━━━ Data provided ━━━

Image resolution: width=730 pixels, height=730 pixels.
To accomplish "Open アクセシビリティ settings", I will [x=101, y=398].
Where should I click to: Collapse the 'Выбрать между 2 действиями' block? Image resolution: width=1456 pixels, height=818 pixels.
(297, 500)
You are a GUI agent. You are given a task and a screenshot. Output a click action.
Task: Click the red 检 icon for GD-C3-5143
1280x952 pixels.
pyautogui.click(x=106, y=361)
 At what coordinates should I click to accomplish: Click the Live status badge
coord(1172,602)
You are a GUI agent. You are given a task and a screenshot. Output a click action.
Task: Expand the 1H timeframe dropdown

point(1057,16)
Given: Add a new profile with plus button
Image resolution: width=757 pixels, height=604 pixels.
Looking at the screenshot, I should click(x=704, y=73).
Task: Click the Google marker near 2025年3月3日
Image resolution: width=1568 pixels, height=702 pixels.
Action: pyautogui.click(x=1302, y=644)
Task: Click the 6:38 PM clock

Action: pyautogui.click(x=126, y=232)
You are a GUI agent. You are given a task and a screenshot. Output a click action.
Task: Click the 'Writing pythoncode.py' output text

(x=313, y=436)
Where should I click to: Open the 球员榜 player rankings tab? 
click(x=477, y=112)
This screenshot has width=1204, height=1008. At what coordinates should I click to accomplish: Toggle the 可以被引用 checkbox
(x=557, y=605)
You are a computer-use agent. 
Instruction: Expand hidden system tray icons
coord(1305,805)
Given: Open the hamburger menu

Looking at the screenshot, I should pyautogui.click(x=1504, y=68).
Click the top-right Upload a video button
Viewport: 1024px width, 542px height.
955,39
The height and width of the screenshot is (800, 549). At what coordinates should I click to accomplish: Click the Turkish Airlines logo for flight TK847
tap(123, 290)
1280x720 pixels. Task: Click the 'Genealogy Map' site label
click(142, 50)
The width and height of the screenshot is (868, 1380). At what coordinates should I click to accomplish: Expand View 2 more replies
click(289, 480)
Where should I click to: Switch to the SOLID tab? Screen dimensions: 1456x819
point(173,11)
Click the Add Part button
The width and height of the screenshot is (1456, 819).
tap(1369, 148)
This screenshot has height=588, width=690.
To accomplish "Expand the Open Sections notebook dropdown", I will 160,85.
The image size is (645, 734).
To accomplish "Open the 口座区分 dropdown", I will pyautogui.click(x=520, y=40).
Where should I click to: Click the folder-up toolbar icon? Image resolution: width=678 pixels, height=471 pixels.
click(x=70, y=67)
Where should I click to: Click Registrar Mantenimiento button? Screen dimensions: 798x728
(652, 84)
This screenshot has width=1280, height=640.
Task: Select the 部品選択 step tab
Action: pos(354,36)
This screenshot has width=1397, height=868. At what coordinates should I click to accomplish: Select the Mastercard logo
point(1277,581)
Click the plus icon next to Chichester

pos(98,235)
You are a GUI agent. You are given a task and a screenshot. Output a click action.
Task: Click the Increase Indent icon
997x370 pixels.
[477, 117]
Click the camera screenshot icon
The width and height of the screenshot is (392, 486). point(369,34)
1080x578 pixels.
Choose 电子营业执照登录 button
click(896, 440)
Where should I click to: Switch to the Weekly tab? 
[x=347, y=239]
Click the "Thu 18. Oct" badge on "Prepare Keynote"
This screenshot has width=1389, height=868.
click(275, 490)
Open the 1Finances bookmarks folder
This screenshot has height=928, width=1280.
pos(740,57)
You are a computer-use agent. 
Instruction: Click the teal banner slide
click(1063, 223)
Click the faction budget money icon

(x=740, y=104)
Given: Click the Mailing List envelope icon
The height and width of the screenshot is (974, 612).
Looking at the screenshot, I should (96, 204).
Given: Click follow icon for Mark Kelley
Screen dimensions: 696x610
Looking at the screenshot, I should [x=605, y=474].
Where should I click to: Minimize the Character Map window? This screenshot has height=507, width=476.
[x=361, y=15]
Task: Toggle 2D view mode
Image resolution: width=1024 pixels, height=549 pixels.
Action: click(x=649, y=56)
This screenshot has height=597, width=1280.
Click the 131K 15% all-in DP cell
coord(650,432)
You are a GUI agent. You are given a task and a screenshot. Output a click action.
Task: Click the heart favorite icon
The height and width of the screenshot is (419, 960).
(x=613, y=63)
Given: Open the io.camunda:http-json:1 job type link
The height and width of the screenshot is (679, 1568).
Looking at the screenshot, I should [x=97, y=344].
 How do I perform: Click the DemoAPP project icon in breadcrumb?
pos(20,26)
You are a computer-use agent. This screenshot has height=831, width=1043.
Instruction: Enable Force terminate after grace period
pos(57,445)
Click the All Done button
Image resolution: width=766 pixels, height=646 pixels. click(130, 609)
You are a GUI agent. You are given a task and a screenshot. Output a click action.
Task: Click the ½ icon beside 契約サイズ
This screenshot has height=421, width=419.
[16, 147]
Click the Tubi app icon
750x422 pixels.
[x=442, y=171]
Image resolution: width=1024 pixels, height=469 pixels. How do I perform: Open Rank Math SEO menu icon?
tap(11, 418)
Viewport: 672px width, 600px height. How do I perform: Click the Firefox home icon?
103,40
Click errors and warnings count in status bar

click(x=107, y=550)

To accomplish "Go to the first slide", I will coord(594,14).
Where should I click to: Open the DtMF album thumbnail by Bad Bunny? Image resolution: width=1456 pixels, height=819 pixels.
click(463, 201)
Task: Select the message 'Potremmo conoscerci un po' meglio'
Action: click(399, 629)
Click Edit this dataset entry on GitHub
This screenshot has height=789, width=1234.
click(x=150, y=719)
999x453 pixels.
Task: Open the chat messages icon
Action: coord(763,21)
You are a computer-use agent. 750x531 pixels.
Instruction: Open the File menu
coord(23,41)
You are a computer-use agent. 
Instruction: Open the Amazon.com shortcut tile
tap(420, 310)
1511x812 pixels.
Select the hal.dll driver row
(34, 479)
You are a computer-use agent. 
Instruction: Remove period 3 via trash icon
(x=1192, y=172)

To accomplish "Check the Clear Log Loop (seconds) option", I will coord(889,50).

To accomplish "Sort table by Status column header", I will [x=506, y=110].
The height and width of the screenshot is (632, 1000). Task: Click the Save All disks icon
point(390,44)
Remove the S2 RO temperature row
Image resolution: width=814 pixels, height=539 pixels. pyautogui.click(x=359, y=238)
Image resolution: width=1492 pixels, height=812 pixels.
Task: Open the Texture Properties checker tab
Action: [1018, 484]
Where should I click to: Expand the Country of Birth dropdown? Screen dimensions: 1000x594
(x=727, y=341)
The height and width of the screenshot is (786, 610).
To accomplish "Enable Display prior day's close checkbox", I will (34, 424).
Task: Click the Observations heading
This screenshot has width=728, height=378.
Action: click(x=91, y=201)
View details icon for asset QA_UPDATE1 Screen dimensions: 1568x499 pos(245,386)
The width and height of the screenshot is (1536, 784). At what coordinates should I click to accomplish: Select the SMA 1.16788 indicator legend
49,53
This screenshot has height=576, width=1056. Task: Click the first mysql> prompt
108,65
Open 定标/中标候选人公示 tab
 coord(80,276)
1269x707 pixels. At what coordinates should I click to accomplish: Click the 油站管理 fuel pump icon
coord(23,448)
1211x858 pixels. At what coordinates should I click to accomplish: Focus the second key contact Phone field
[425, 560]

━━━

### Written problem
Give the lines of the items above as a numbered list, covering every item and leaving out blank lines.

### Answer to this task
1. Image resolution: width=730 pixels, height=730 pixels.
2. To accomplish "Open アクセシビリティ settings", I will [x=101, y=398].
3. Where should I click to: Collapse the 'Выбрать между 2 действиями' block? Image resolution: width=1456 pixels, height=818 pixels.
4. (297, 500)
5. You are a GUI agent. You are given a task and a screenshot. Output a click action.
6. Task: Click the red 检 icon for GD-C3-5143
7. 1280x952 pixels.
8. pyautogui.click(x=106, y=361)
9.  At what coordinates should I click to accomplish: Click the Live status badge
10. coord(1172,602)
11. You are a GUI agent. You are given a task and a screenshot. Output a click action.
12. Task: Expand the 1H timeframe dropdown
13. point(1057,16)
14. Given: Add a new profile with plus button
15. Image resolution: width=757 pixels, height=604 pixels.
16. Looking at the screenshot, I should click(x=704, y=73).
17. Task: Click the Google marker near 2025年3月3日
18. Image resolution: width=1568 pixels, height=702 pixels.
19. Action: pyautogui.click(x=1302, y=644)
20. Task: Click the 6:38 PM clock
21. Action: pyautogui.click(x=126, y=232)
22. You are a GUI agent. You are given a task and a screenshot. Output a click action.
23. Task: Click the 'Writing pythoncode.py' output text
24. (x=313, y=436)
25. Where should I click to: Open the 球员榜 player rankings tab? 
26. click(x=477, y=112)
27. This screenshot has width=1204, height=1008. At what coordinates should I click to accomplish: Toggle the 可以被引用 checkbox
28. (x=557, y=605)
29. You are a computer-use agent. 
30. Instruction: Expand hidden system tray icons
31. coord(1305,805)
32. Given: Open the hamburger menu
33. Looking at the screenshot, I should pyautogui.click(x=1504, y=68).
34. Click the top-right Upload a video button
35. Viewport: 1024px width, 542px height.
36. 955,39
37. The height and width of the screenshot is (800, 549). At what coordinates should I click to accomplish: Click the Turkish Airlines logo for flight TK847
38. tap(123, 290)
39. 1280x720 pixels. Task: Click the 'Genealogy Map' site label
40. click(142, 50)
41. The width and height of the screenshot is (868, 1380). At what coordinates should I click to accomplish: Expand View 2 more replies
42. click(289, 480)
43. Where should I click to: Switch to the SOLID tab? Screen dimensions: 1456x819
44. point(173,11)
45. Click the Add Part button
46. The width and height of the screenshot is (1456, 819).
47. tap(1369, 148)
48. This screenshot has height=588, width=690.
49. To accomplish "Expand the Open Sections notebook dropdown", I will 160,85.
50. The image size is (645, 734).
51. To accomplish "Open the 口座区分 dropdown", I will pyautogui.click(x=520, y=40).
52. Where should I click to: Click the folder-up toolbar icon? Image resolution: width=678 pixels, height=471 pixels.
53. click(x=70, y=67)
54. Where should I click to: Click Registrar Mantenimiento button? Screen dimensions: 798x728
55. (652, 84)
56. This screenshot has width=1280, height=640.
57. Task: Select the 部品選択 step tab
58. Action: pos(354,36)
59. This screenshot has width=1397, height=868. At what coordinates should I click to accomplish: Select the Mastercard logo
60. point(1277,581)
61. Click the plus icon next to Chichester
62. pos(98,235)
63. You are a GUI agent. You are given a task and a screenshot. Output a click action.
64. Task: Click the Increase Indent icon
65. 997x370 pixels.
66. [477, 117]
67. Click the camera screenshot icon
68. The width and height of the screenshot is (392, 486). point(369,34)
69. 1080x578 pixels.
70. Choose 电子营业执照登录 button
71. click(896, 440)
72. Where should I click to: Switch to the Weekly tab? 
73. [x=347, y=239]
74. Click the "Thu 18. Oct" badge on "Prepare Keynote"
75. This screenshot has width=1389, height=868.
76. click(275, 490)
77. Open the 1Finances bookmarks folder
78. This screenshot has height=928, width=1280.
79. pos(740,57)
80. You are a computer-use agent. 
81. Instruction: Click the teal banner slide
82. click(1063, 223)
83. Click the faction budget money icon
84. (x=740, y=104)
85. Given: Click the Mailing List envelope icon
86. The height and width of the screenshot is (974, 612).
87. Looking at the screenshot, I should (96, 204).
88. Given: Click follow icon for Mark Kelley
89. Screen dimensions: 696x610
90. Looking at the screenshot, I should [x=605, y=474].
91. Where should I click to: Minimize the Character Map window? This screenshot has height=507, width=476.
92. [x=361, y=15]
93. Task: Toggle 2D view mode
94. Image resolution: width=1024 pixels, height=549 pixels.
95. Action: click(x=649, y=56)
96. This screenshot has height=597, width=1280.
97. Click the 131K 15% all-in DP cell
98. coord(650,432)
99. You are a GUI agent. You are given a task and a screenshot. Output a click action.
100. Task: Click the heart favorite icon
101. The height and width of the screenshot is (419, 960).
102. (x=613, y=63)
103. Given: Open the io.camunda:http-json:1 job type link
104. The height and width of the screenshot is (679, 1568).
105. Looking at the screenshot, I should [x=97, y=344].
106.  How do I perform: Click the DemoAPP project icon in breadcrumb?
107. pos(20,26)
108. You are a computer-use agent. This screenshot has height=831, width=1043.
109. Instruction: Enable Force terminate after grace period
110. pos(57,445)
111. Click the All Done button
112. Image resolution: width=766 pixels, height=646 pixels. click(130, 609)
113. You are a GUI agent. You are given a task and a screenshot. Output a click action.
114. Task: Click the ½ icon beside 契約サイズ
115. This screenshot has height=421, width=419.
116. [16, 147]
117. Click the Tubi app icon
118. 750x422 pixels.
119. [x=442, y=171]
120. Image resolution: width=1024 pixels, height=469 pixels. How do I perform: Open Rank Math SEO menu icon?
121. tap(11, 418)
122. Viewport: 672px width, 600px height. How do I perform: Click the Firefox home icon?
123. 103,40
124. Click errors and warnings count in status bar
125. click(x=107, y=550)
126. To accomplish "Go to the first slide", I will coord(594,14).
127. Where should I click to: Open the DtMF album thumbnail by Bad Bunny? Image resolution: width=1456 pixels, height=819 pixels.
128. click(463, 201)
129. Task: Select the message 'Potremmo conoscerci un po' meglio'
130. Action: click(399, 629)
131. Click Edit this dataset entry on GitHub
132. This screenshot has height=789, width=1234.
133. click(x=150, y=719)
134. 999x453 pixels.
135. Task: Open the chat messages icon
136. Action: coord(763,21)
137. You are a computer-use agent. 750x531 pixels.
138. Instruction: Open the File menu
139. coord(23,41)
140. You are a computer-use agent. 
141. Instruction: Open the Amazon.com shortcut tile
142. tap(420, 310)
143. 1511x812 pixels.
144. Select the hal.dll driver row
145. (34, 479)
146. You are a computer-use agent. 
147. Instruction: Remove period 3 via trash icon
148. (x=1192, y=172)
149. To accomplish "Check the Clear Log Loop (seconds) option", I will coord(889,50).
150. To accomplish "Sort table by Status column header", I will [x=506, y=110].
151. The height and width of the screenshot is (632, 1000). Task: Click the Save All disks icon
152. point(390,44)
153. Remove the S2 RO temperature row
154. Image resolution: width=814 pixels, height=539 pixels. pyautogui.click(x=359, y=238)
155. Image resolution: width=1492 pixels, height=812 pixels.
156. Task: Open the Texture Properties checker tab
157. Action: [1018, 484]
158. Where should I click to: Expand the Country of Birth dropdown? Screen dimensions: 1000x594
159. (x=727, y=341)
160. The height and width of the screenshot is (786, 610).
161. To accomplish "Enable Display prior day's close checkbox", I will (34, 424).
162. Task: Click the Observations heading
163. This screenshot has width=728, height=378.
164. Action: click(x=91, y=201)
165. View details icon for asset QA_UPDATE1 Screen dimensions: 1568x499 pos(245,386)
166. The width and height of the screenshot is (1536, 784). At what coordinates should I click to accomplish: Select the SMA 1.16788 indicator legend
167. 49,53
168. This screenshot has height=576, width=1056. Task: Click the first mysql> prompt
169. 108,65
170. Open 定标/中标候选人公示 tab
171.  coord(80,276)
172. 1269x707 pixels. At what coordinates should I click to accomplish: Click the 油站管理 fuel pump icon
173. coord(23,448)
174. 1211x858 pixels. At what coordinates should I click to accomplish: Focus the second key contact Phone field
175. [425, 560]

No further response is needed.